GIST-large-Embedding-v0
Property | Value |
---|---|
Parameter Count | 335M |
License | MIT |
Paper | GISTEmbed Paper |
Base Model | BAAI/bge-large-en-v1.5 |
What is GIST-large-Embedding-v0?
GIST-large-Embedding-v0 is an advanced text embedding model that implements the Guided In-sample Selection of Training Negatives (GIST) approach. Built on top of BAAI/bge-large-en-v1.5, it's specifically fine-tuned using a combination of the MEDI dataset and MTEB Classification training data, offering improved semantic search capabilities without requiring explicit instructions.
Implementation Details
The model was trained with carefully selected parameters including 40 epochs, a warmup ratio of 0.1, and a learning rate of 5e-6. It employs a contrastive loss temperature of 0.01 and uses a batch size of 16, with checkpoint steps at 171,000 iterations. The architecture maintains the original 335M parameters while introducing significant improvements in semantic understanding.

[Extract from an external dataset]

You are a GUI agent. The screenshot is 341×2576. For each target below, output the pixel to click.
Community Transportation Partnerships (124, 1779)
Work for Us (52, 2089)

- No instruction requirement for generating embeddings
- Optimized for direct query encoding in retrieval tasks
- Fine-tuned on comprehensive dataset combinations
- Implements advanced negative sampling techniques
Core Capabilities
- High-performance semantic similarity matching
- Robust performance across multiple MTEB benchmark tasks
- Efficient text embedding generation
- Strong performance in classification and retrieval tasks
Frequently Asked Questions
Q: What makes this model unique?
The model's uniqueness lies in its ability to generate high-quality embeddings without requiring task-specific instructions, combined with its implementation of the GIST approach for negative sampling during training.
Q: What are the recommended use cases?
The model excels in semantic search, document retrieval, text classification, and similarity matching tasks. It's particularly effective for applications requiring robust text embeddings without the need for task-specific prompting.